Ontario MPP
- In office 1987–1995
- Preceded by: Howard Sheppard
- Succeeded by: Doug Galt
- Constituency: Northumberland

Personal details
- Born: April 19, 1937 Kingston, Ontario, Canada
- Died: August 15, 2015 (aged 78) Cobourg, Ontario
- Political party: Liberal
- Spouse: Robert Fawcett (1930-2011; his death)
- Children: 3
- Occupation: Teacher

= Joan Fawcett =

Canadian politician

Joan Mary Fawcett (April 19, 1937 – August 16, 2015) was a politician in Ontario, Canada. She served as a Liberal member of the Legislative Assembly of Ontario from 1987 to 1995 who represented the eastern Ontario riding of Northumberland.

==Background==
Fawcett was educated at Ottawa Teachers' College and Queen's University in Kingston. She worked as a teacher after her graduation. She and her husband Robert raised three children.

==Politics==
Fawcett served as reeve of Colborne, Northumberland County, Ontario, before her provincial career.

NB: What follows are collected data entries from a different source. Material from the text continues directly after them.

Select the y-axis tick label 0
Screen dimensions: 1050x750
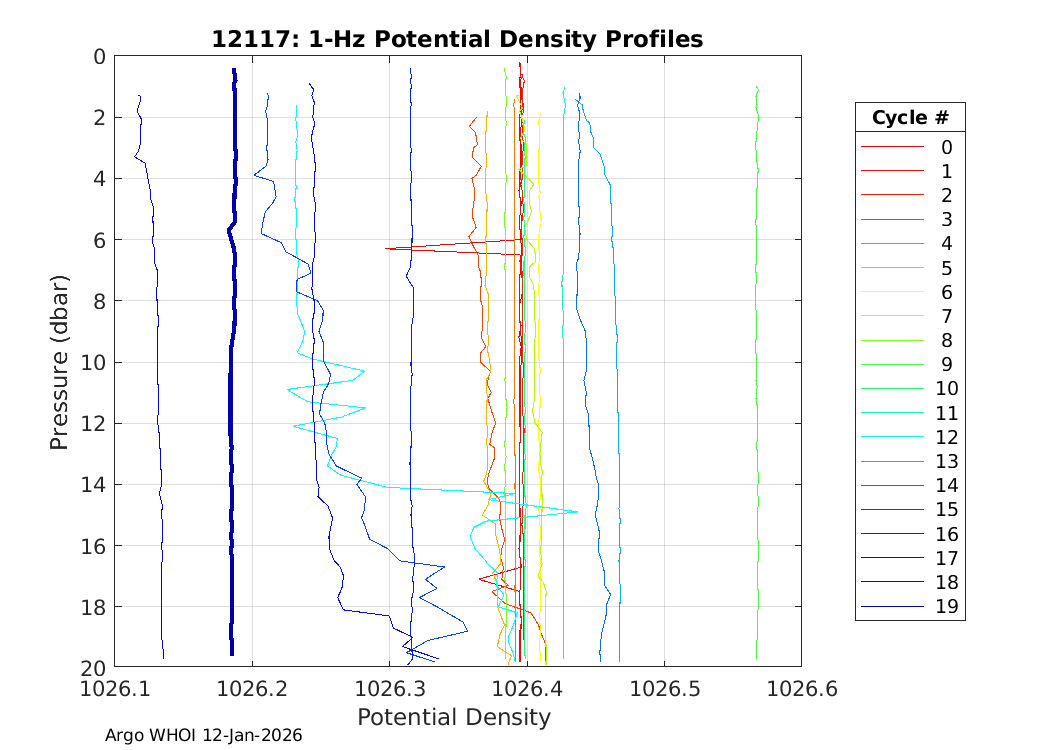click(x=98, y=57)
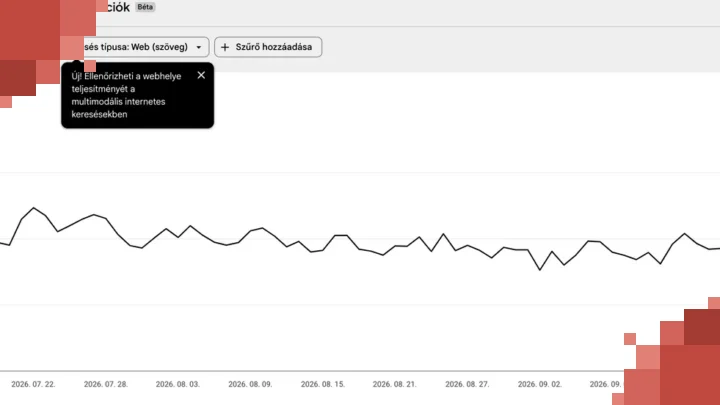This screenshot has width=720, height=405.
Task: Click the plus icon beside Szűrő hozzáadása
Action: click(x=225, y=47)
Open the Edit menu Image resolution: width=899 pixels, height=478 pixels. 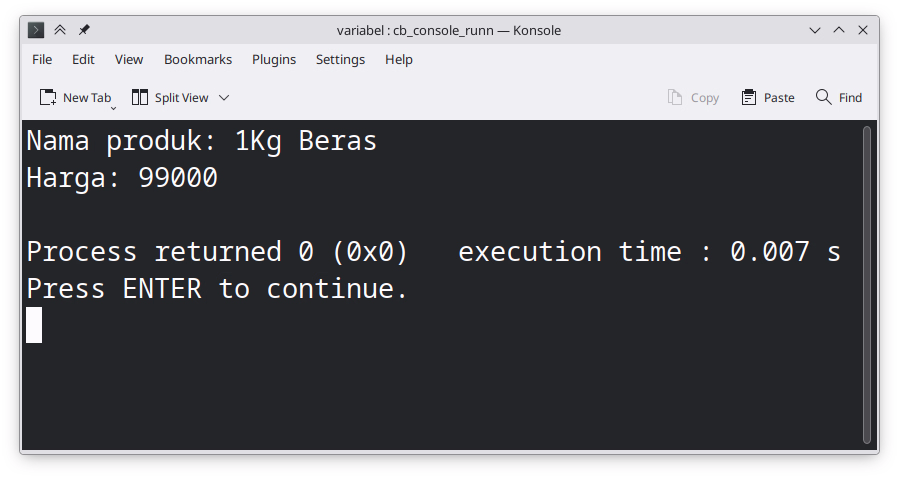tap(83, 59)
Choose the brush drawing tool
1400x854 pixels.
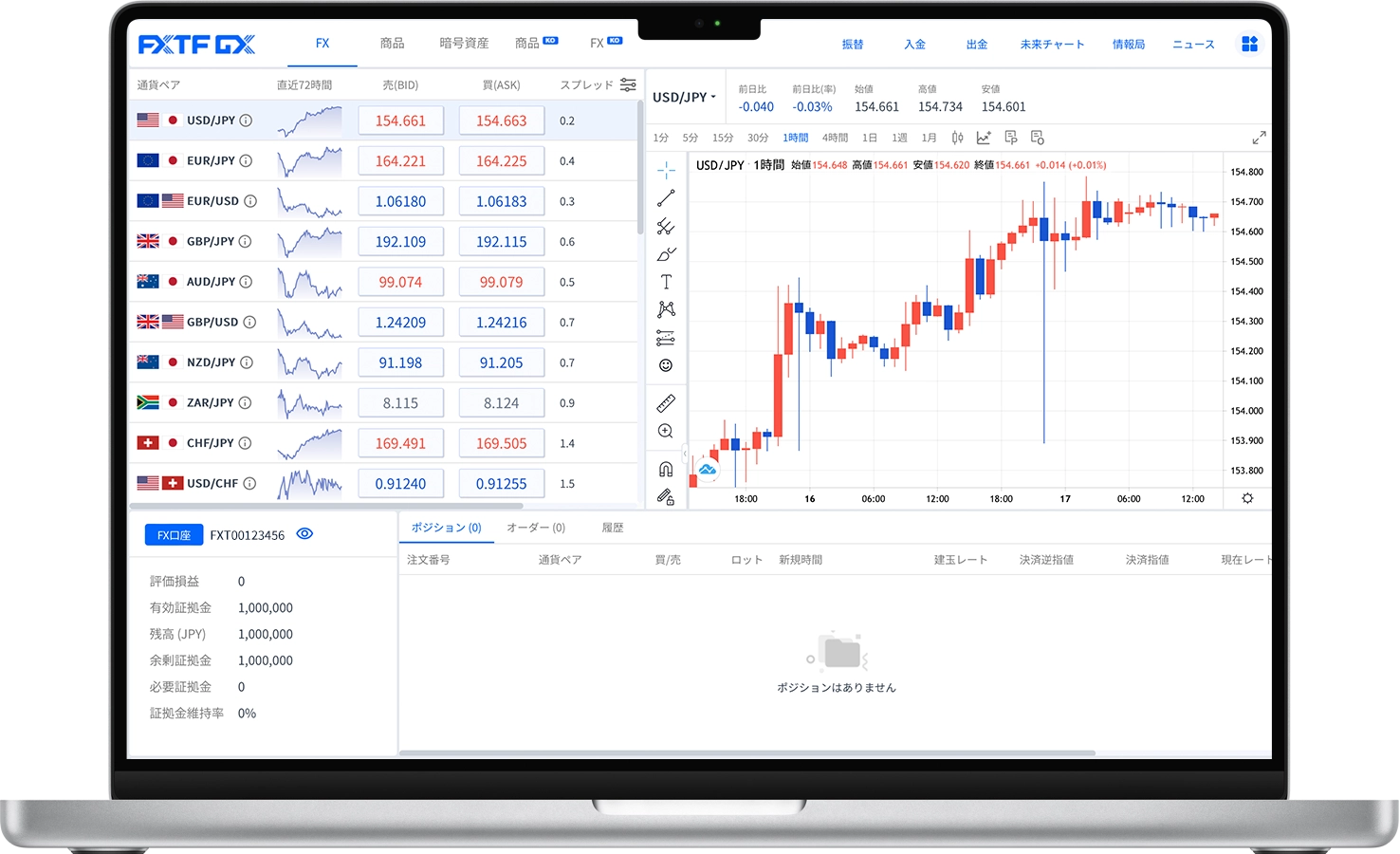pyautogui.click(x=666, y=254)
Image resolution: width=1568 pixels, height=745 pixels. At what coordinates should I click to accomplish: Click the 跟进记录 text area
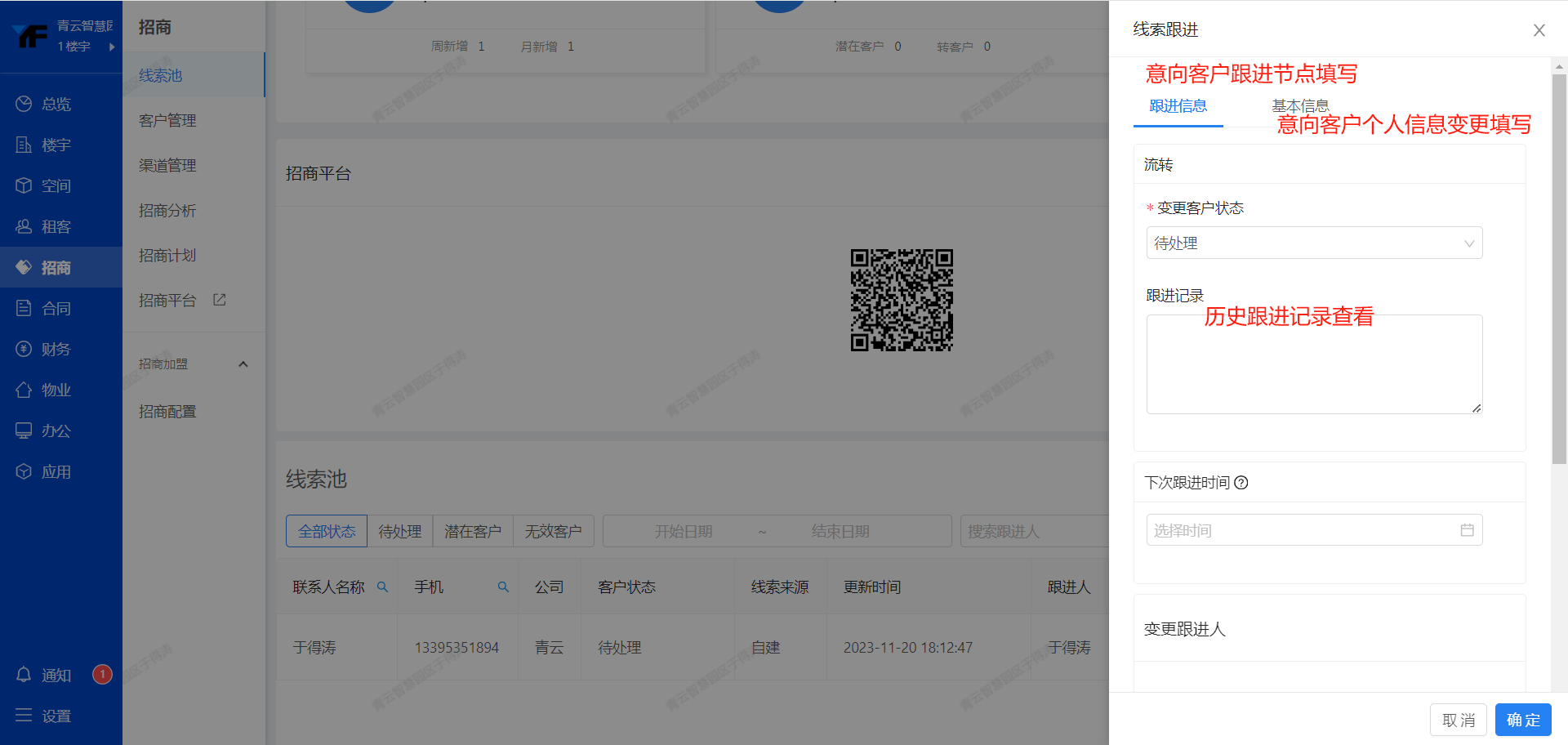(1314, 364)
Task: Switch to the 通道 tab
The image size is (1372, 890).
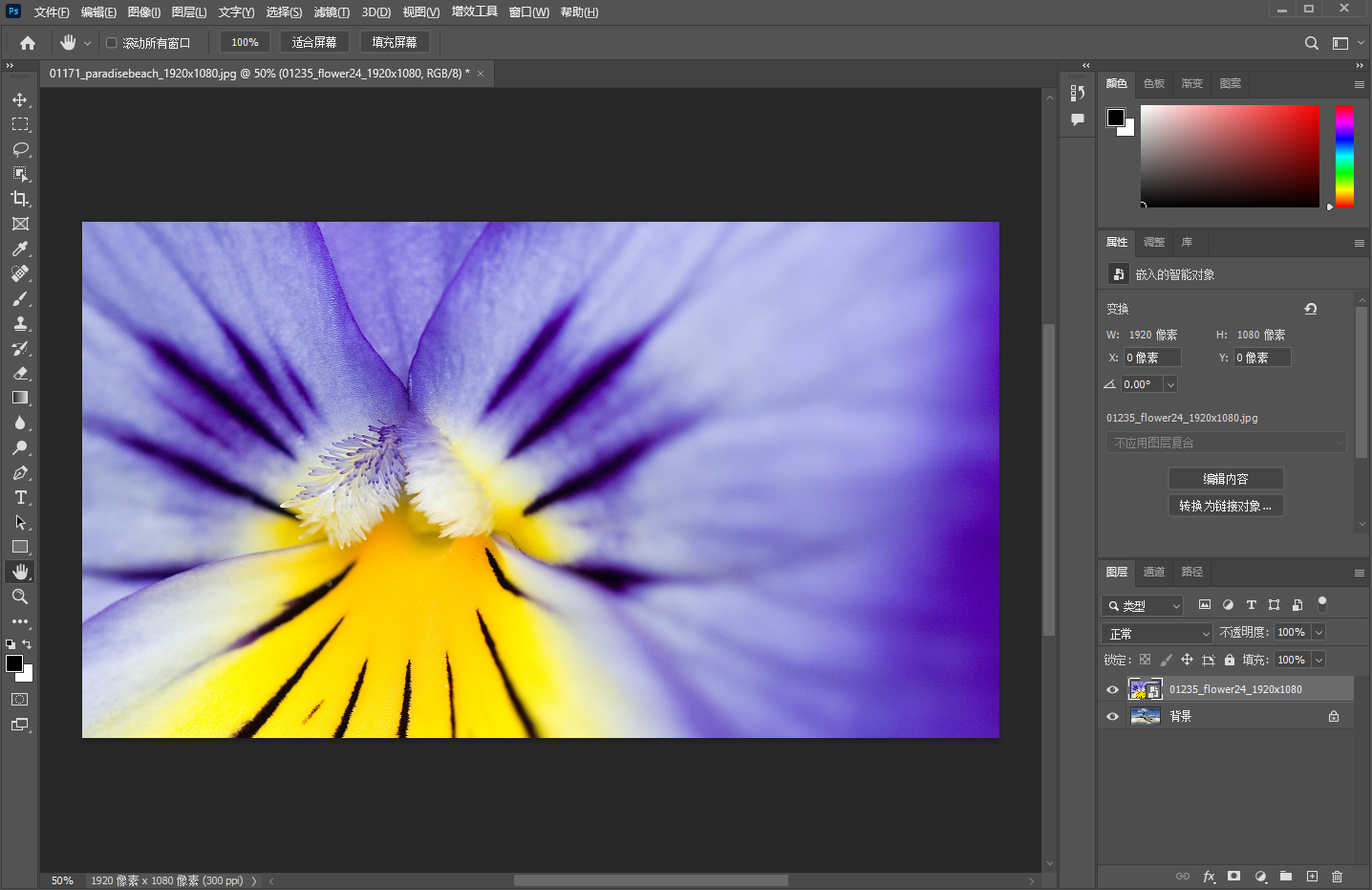Action: coord(1153,572)
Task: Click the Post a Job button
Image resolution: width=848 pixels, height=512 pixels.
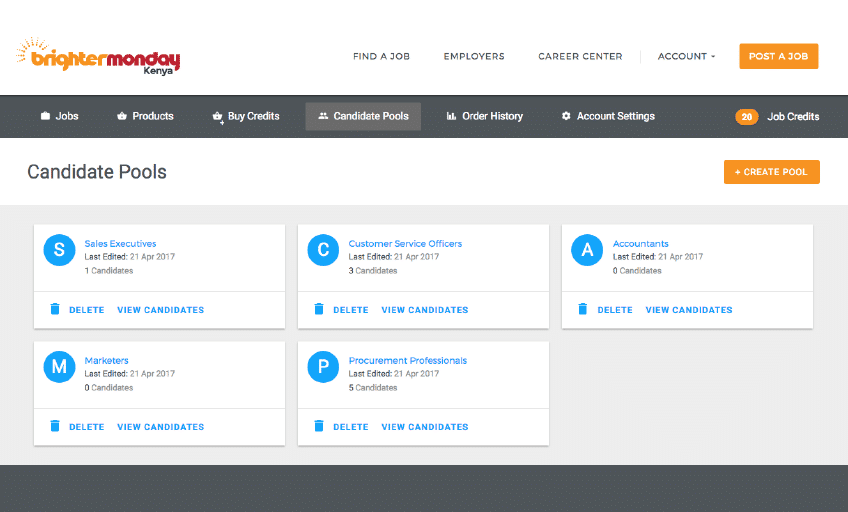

She ran for the Ontario legislature in the 1985 provincial election, but lost to Progressive Conservative Howard Sheppard by fewer than 2000 votes in the rural, eastern-Ontario riding of Northumberland. She ran again in the 1987 provincial election, and defeated Sheppard by 1376 votes amid a landslide majority victory for the Liberals under David Peterson.

Fawcett was appointed Deputy Government Whip, served as chair of the Liberal rural caucus from 1988 to 1990, and was appointed as parliamentary assistant to the Minister of Skills Development in 1989.

The Liberals were defeated by the New Democratic Party in the 1990 provincial election. Although the Liberals lost many of their marginal seats in this election, Fawcett was re-elected over Progressive Conservative candidate Angus Read by 1094 votes; the NDP candidate was a close third. Fawcett served as her party's caucus chair from 1990 to 1992, and held a variety of critic positions.

The Progressive Conservatives won a majority government in the 1995 provincial election, and Fawcett lost the Northumberland riding to Progressive Conservative Doug Galt by over 6000 votes.

Fawcett retired from politics and moved to Howe Island with her husband and died in Cobourg, Ontario, on August 16, 2015, at Northumberland Hills Hospital at the age of 78 from a massive stroke. She was survived by her three children and a sister, as well as extended family.